Apart from her legendary portrayal of Ripley, Weaver has played on the silver screen fierce women such as American primatologist Diane Fossey in “Gorillas in the Mist” (1988) and an ambitious Wall Street executive in the 1988 romcom “Working Girl.”

“Are these women strong? Yes, in many ways they are,” Weaver said.

“I’ve often played women who were conflicted and very isolated, like Diane Fossey, who lived in Rwanda for many years. At the same time she was a very fragile person, a very vulnerable person,” she added.

“So I don’t think that’s the whole story when you play a strong woman. Yes, they don’t give up, because there’s no one to help them, but it’s usually a more complicated set of facts than that,” Weaver concluded.

The veteran thespian, who has worked with the likes of Ridley Scott, David Fincher, Peter Weir, Roman Polanski and Ang Lee, has starred in acclaimed films such as “The Year of Living Dangerously” (1982), “Death and the Maiden” (1994) and “The Ice Storm” (1997).
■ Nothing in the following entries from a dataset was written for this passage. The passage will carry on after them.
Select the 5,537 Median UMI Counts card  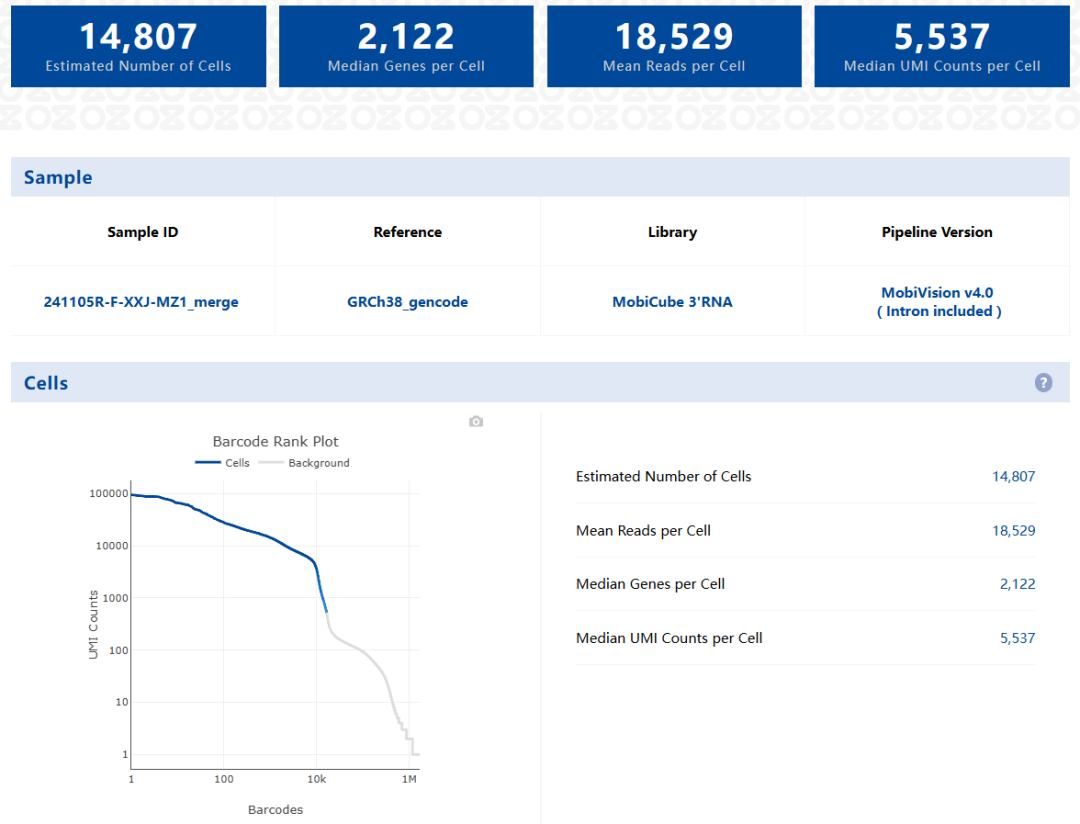pos(942,46)
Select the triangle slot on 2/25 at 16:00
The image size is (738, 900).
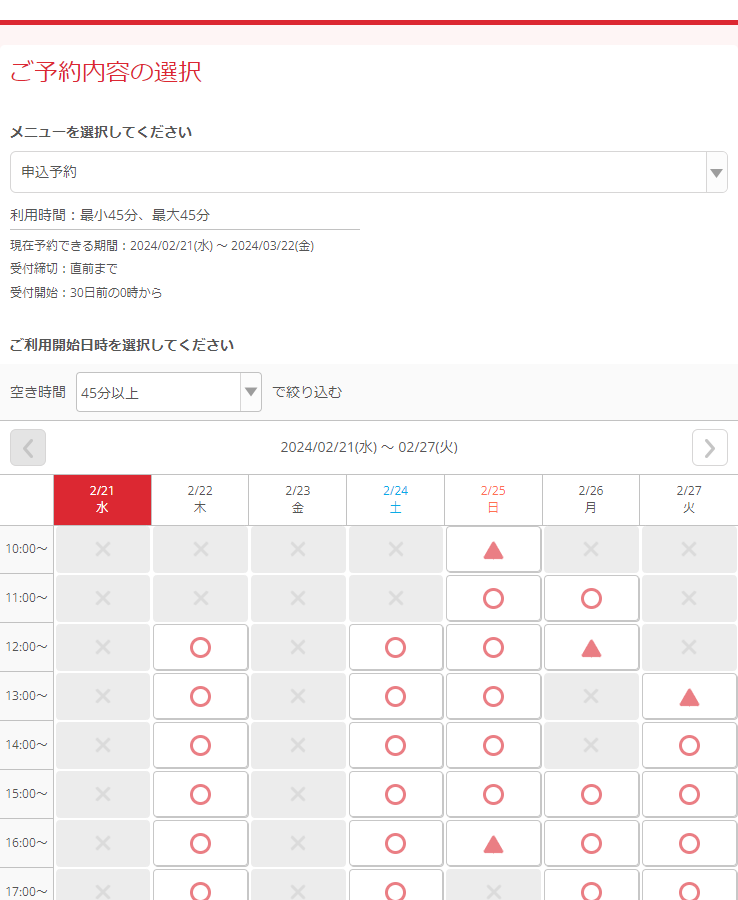click(x=493, y=843)
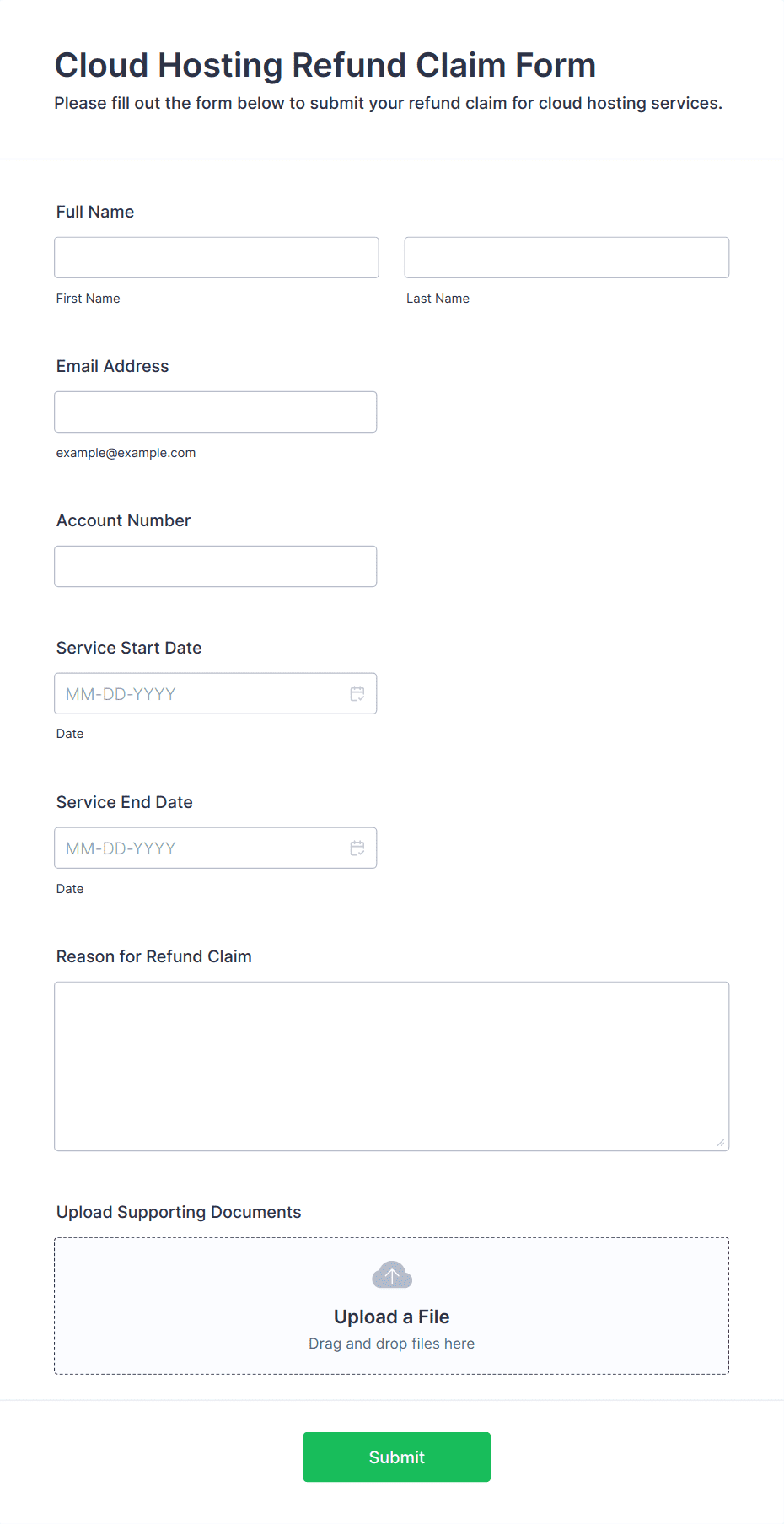Submit the refund claim form
This screenshot has width=784, height=1524.
[397, 1457]
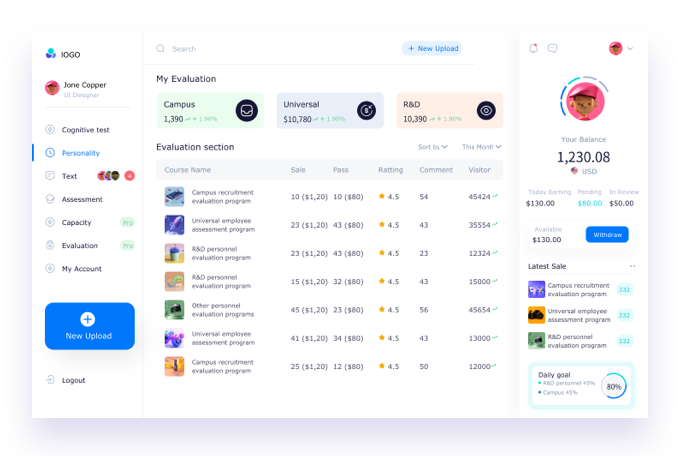The height and width of the screenshot is (456, 680).
Task: Click the Logout icon in sidebar
Action: pyautogui.click(x=50, y=380)
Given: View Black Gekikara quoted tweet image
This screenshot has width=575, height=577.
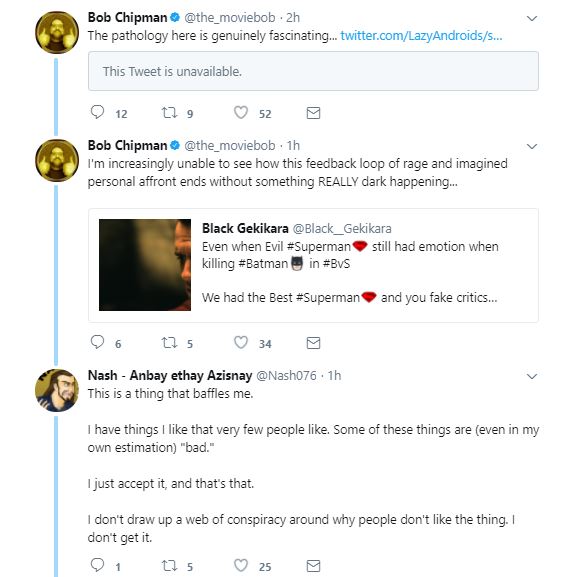Looking at the screenshot, I should tap(145, 265).
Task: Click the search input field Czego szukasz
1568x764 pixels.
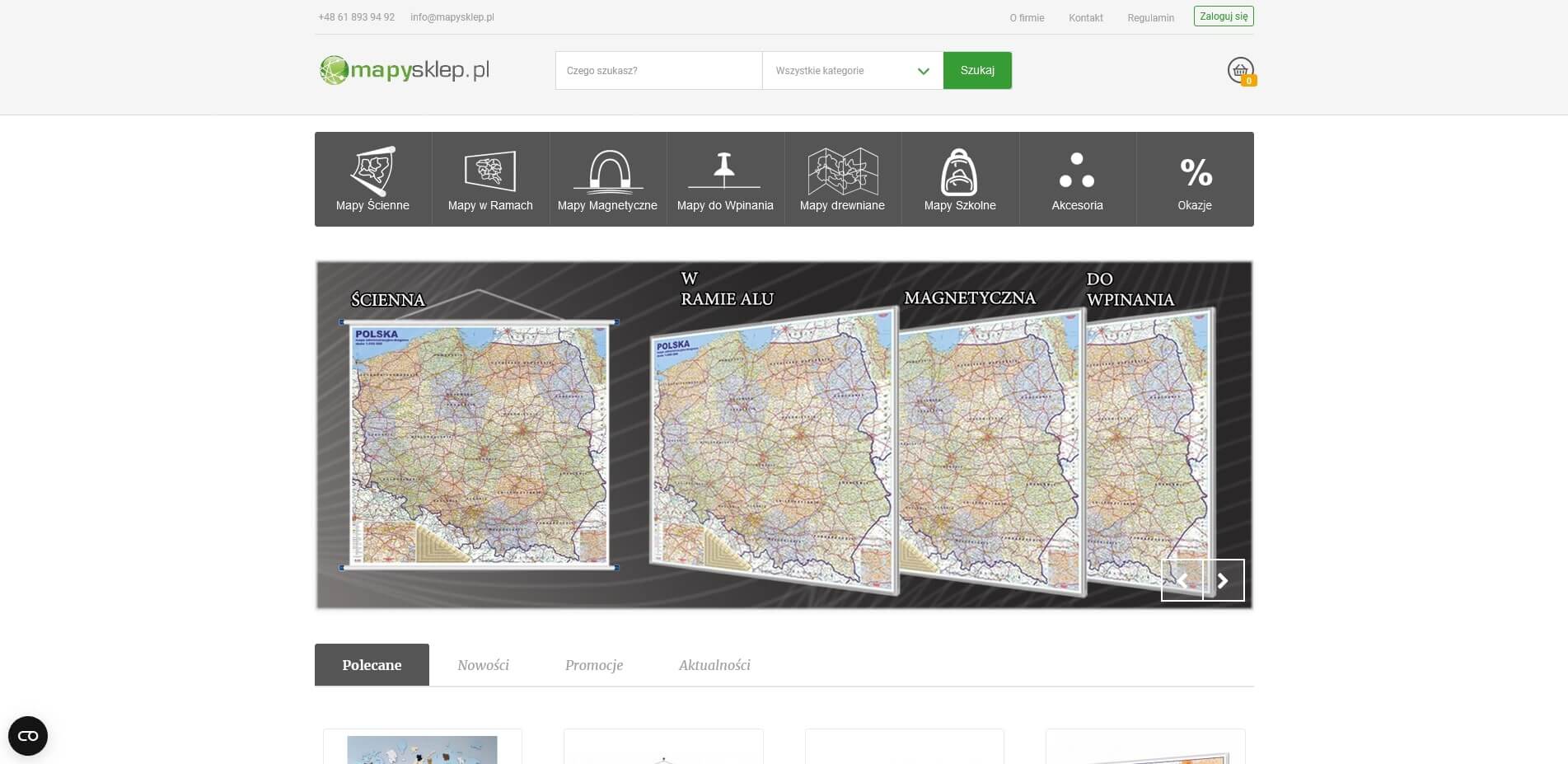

It was the “Alien” saga, however _ to which she is set to return in Neill Blomkamp’s upcoming sequel _ that catapulted Weaver to fame as the first modern female action hero.

“I was very fortunate to play a character like Ripley, because she is sort of an everyman character, a realistic person in the world of the future,” she said in the interview.

“Science fiction is one of these genres that I don’t think is held in high esteem, and yet it is an area in where people get to imagine life in the future, which I think is very compelling,” Weaver added.

“In America, it’s a space where people kind of expect a lot of special effects, or ‘transformers’ and stuff like that, and it really isn’t about that: as Jim Cameron said, it’s about what it means to be human.”

She added that this makes Ripley’s character still relevant in some way, because “that future hasn’t happened yet; now we’re in a world where women would have those jobs, but at that time, she was ahead.”

Weaver is set to once again work under Cameron’s direction in the upcoming three “Avatar” sequels.

The daughter of a TV executive and a former British actress, Weaver studied English Literature at Stanford and Acting at the Yale School of Drama, where she coincided with Meryl Streep.

Asked about why she decided to enter the acting profession, she said: “I had a very shallow reason, really; I thought it was fun. I didn’t know what else to do.”

“I couldn’t decide whether I wanted to be a marine biologist or a journalist, or this or that; and I thought, well, I’ll just be an actor for a while, and eventually I’ll play a role and I’ll go ‘Oh, that’s what I should be doing.’”

That moment, of course, never came, as Weaver has continued being a prominent star in Hollywood ever since “Alien” shattered the box office.

“It’s a great job, because you work all over the world, you meet people from all over the world, and I do believe that what we do, being storytellers, is of service to people.”

“I feel that films are potentially very illuminating, transforming, at least an escape... and I consider it _ whatever its problems _ a great industry,” she declared.

This is the third time Weaver has been to San Sebastian. In 1979, she presented “Alien” and, exactly two decades later, Scott Elliott’s adaptation of the Jane Hamilton novel “A Map of the World.”